(Saved entries)
## START

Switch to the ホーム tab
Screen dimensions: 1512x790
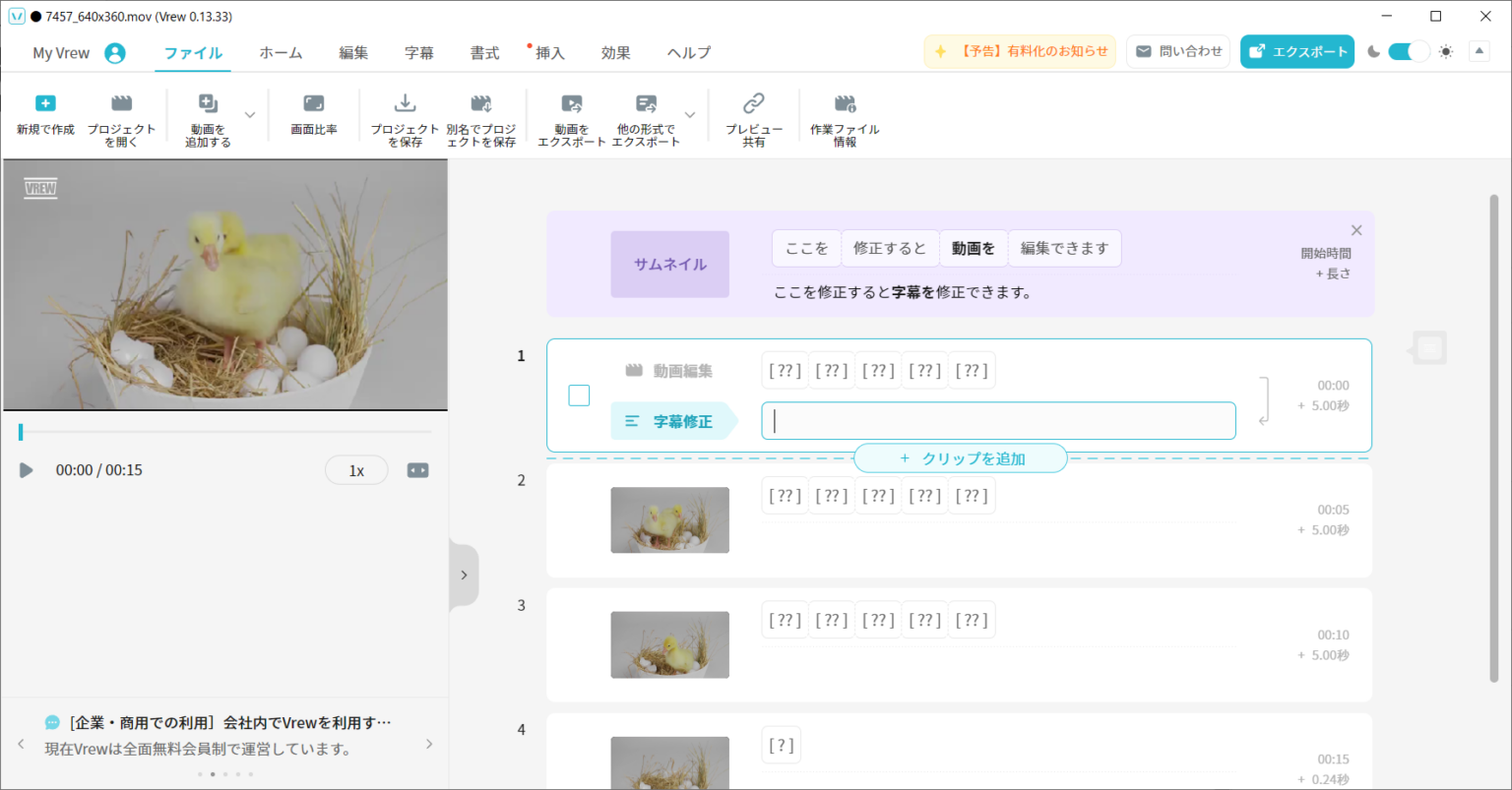point(281,52)
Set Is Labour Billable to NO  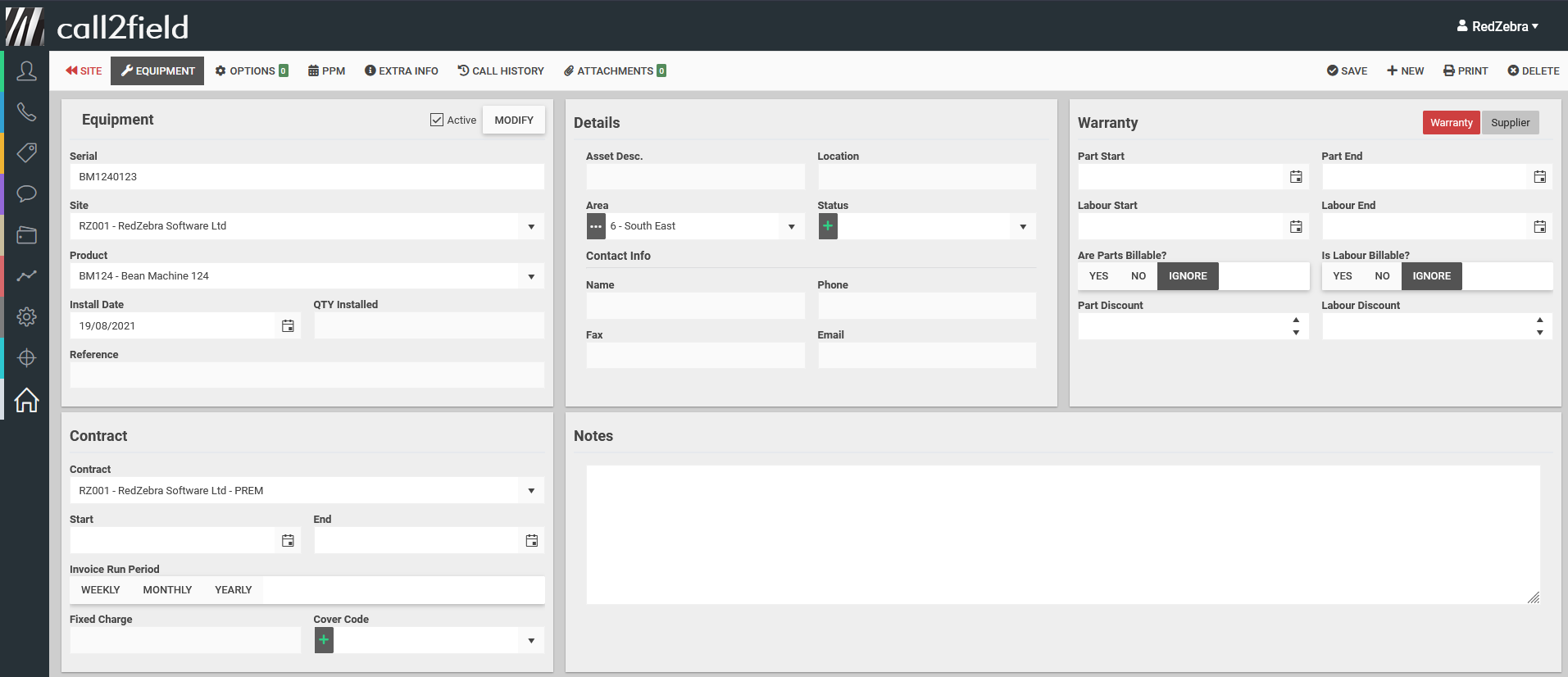(1382, 276)
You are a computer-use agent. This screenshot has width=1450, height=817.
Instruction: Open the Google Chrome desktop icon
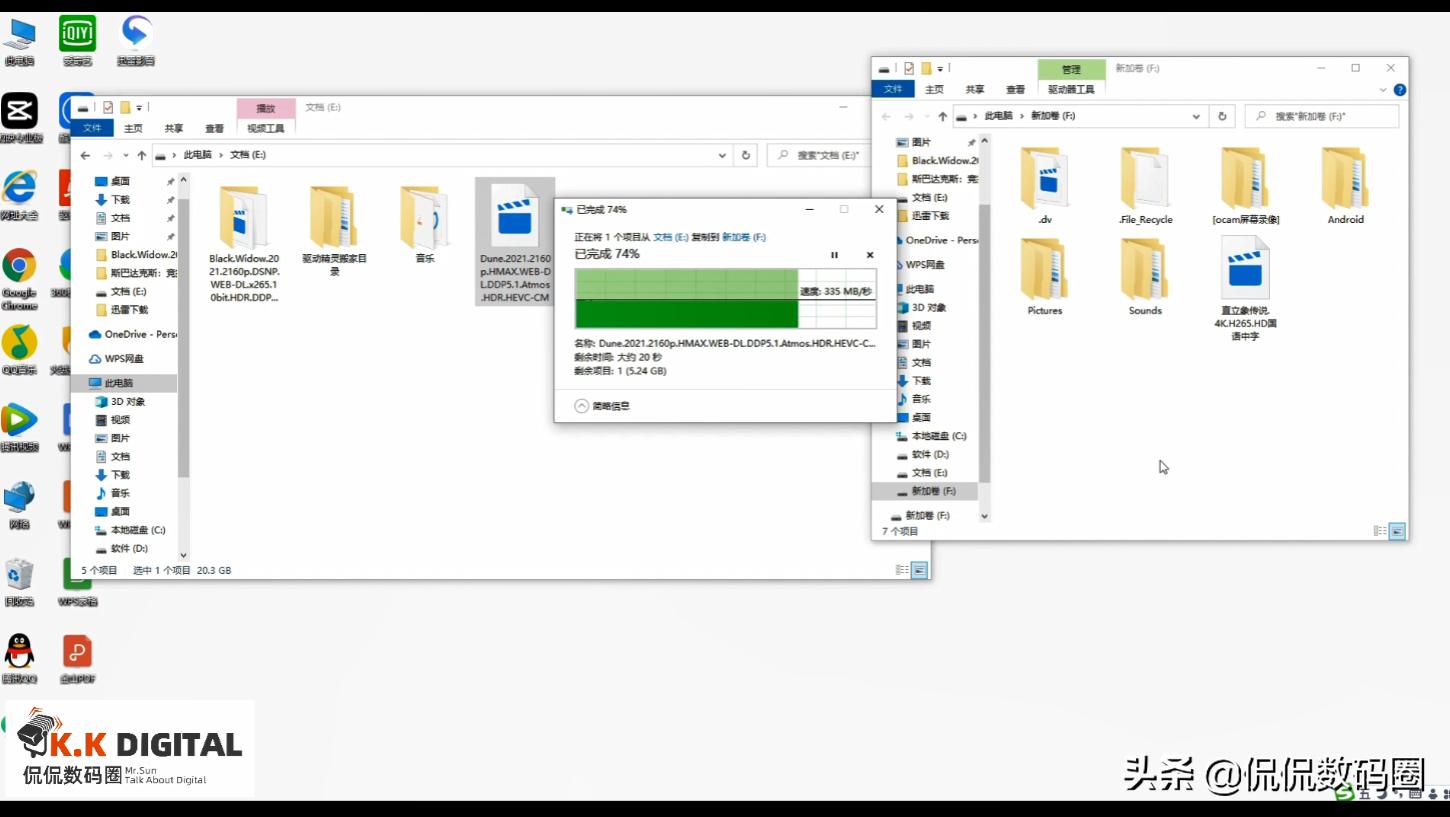19,267
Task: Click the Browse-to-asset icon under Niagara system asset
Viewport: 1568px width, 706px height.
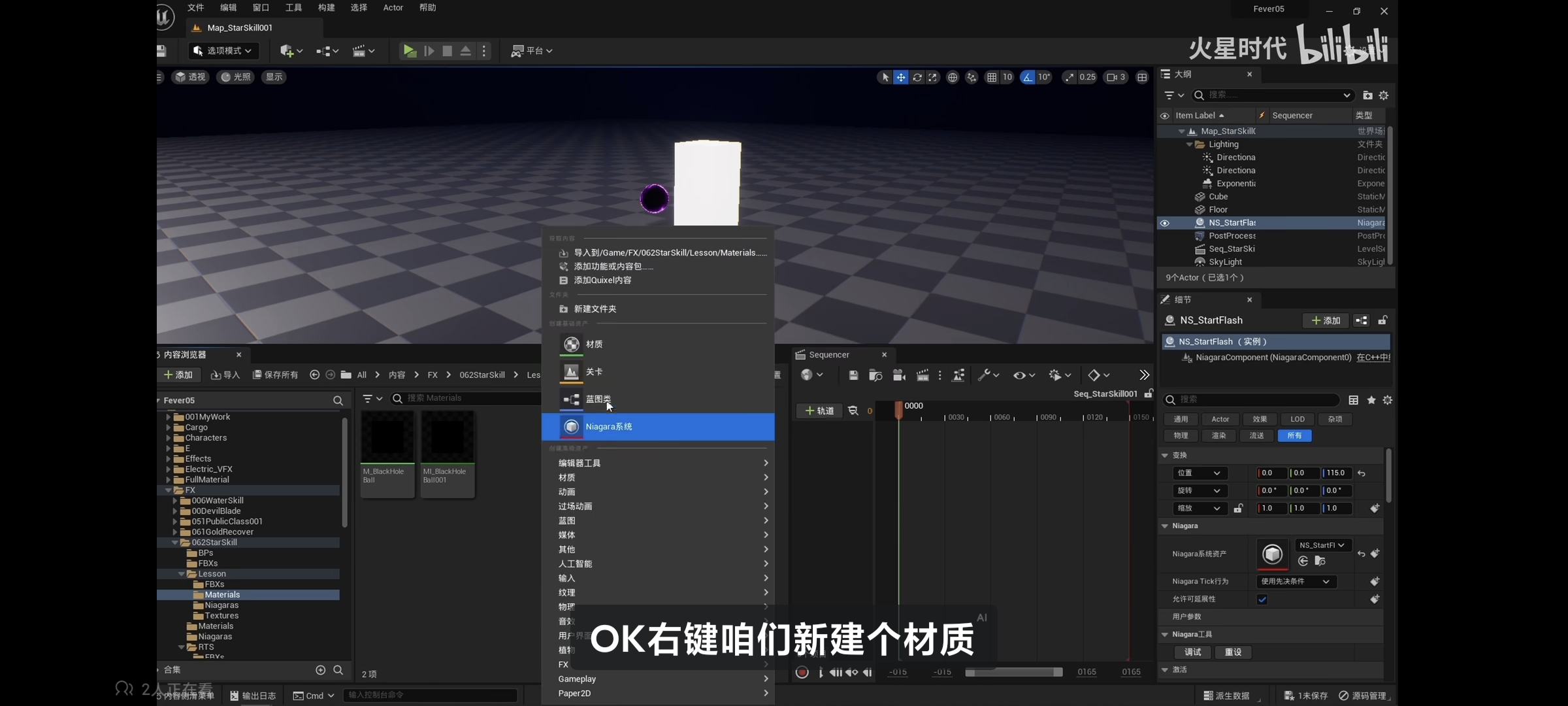Action: (x=1320, y=561)
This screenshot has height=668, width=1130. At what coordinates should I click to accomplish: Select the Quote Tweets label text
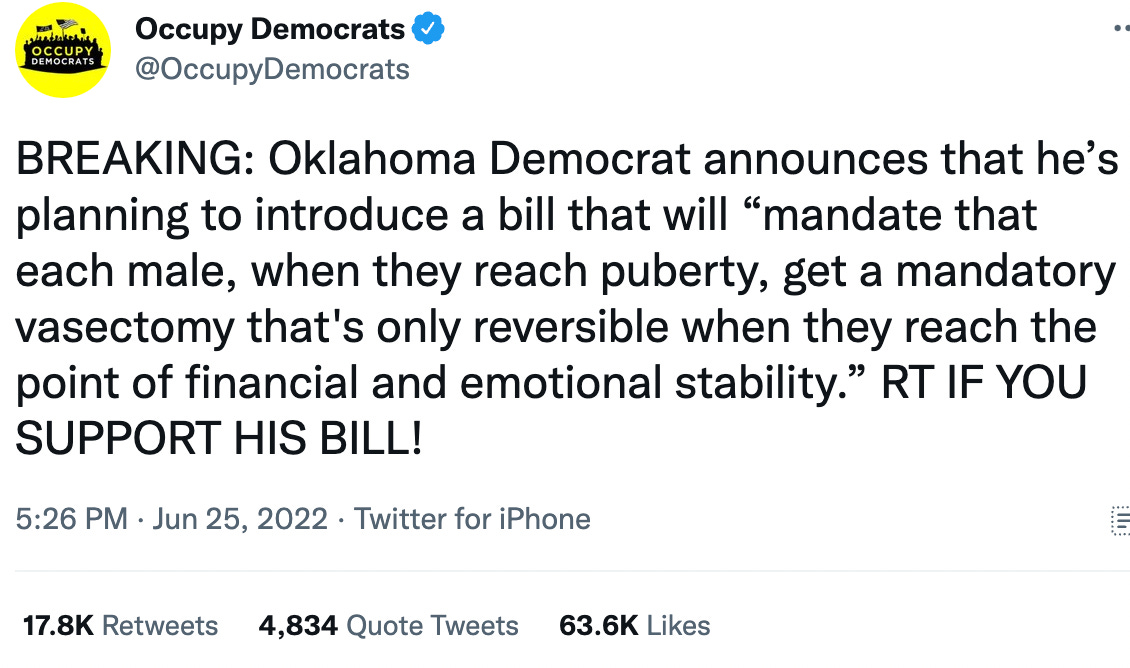click(432, 625)
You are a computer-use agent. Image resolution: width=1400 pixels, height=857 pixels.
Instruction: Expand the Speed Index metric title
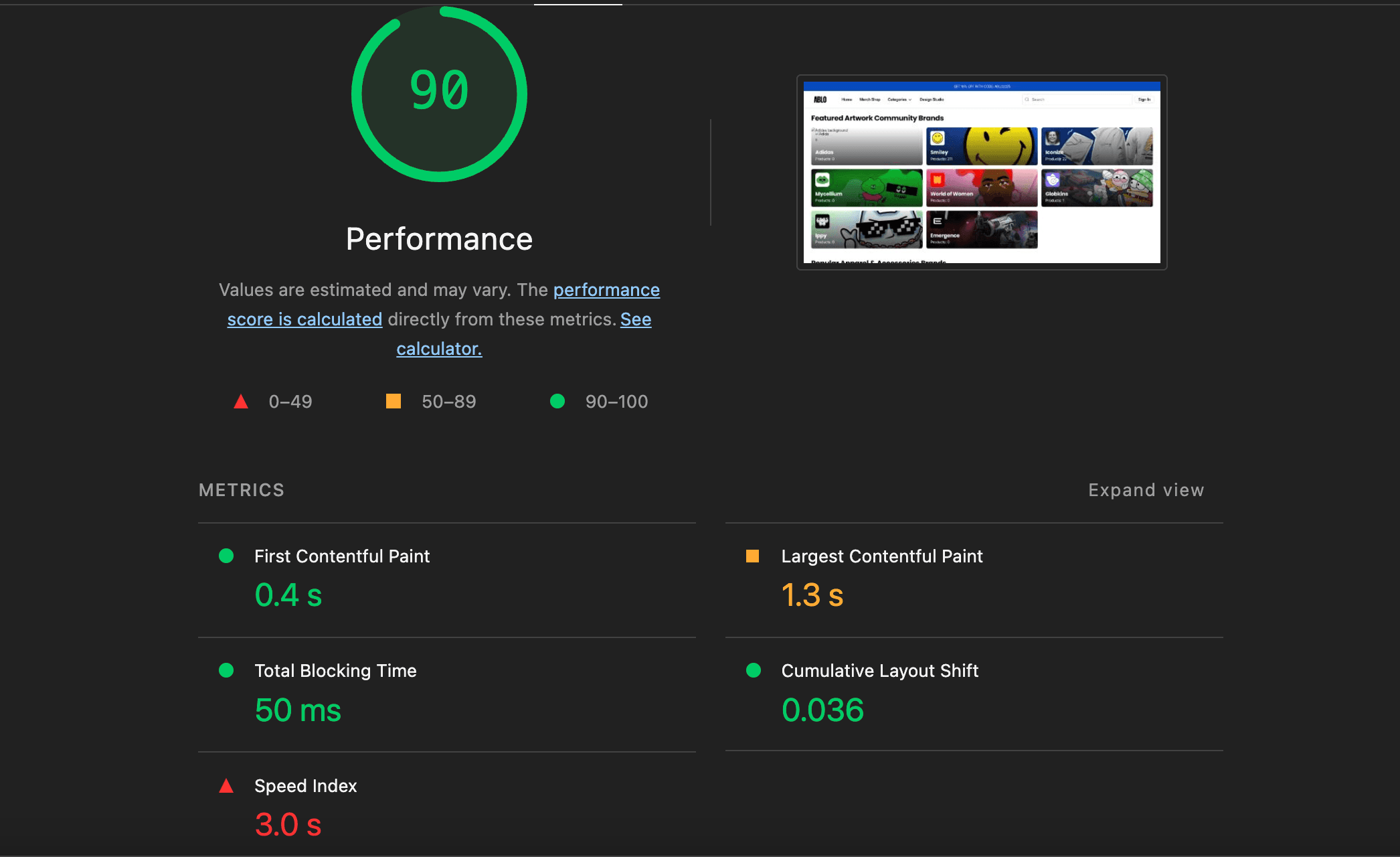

## END

Task to carry out: Convert the item lines, from the line containing "You are a computer-use agent. This" through the end of the items, into a JSON list of strings with one string per line, skipping blank lines. Omit the pictures.

Written response:
[
  "You are a computer-use agent. This screenshot has width=1450, height=817.",
  "Instruction: Open the Google Chrome desktop icon",
  "19,267",
  "Task: Click the Browse-to-asset icon under Niagara system asset",
  "Viewport: 1568px width, 706px height.",
  "Action: (x=1320, y=561)",
  "This screenshot has height=668, width=1130. At what coordinates should I click to accomplish: Select the Quote Tweets label text",
  "click(432, 625)",
  "You are a computer-use agent. Image resolution: width=1400 pixels, height=857 pixels.",
  "Instruction: Expand the Speed Index metric title"
]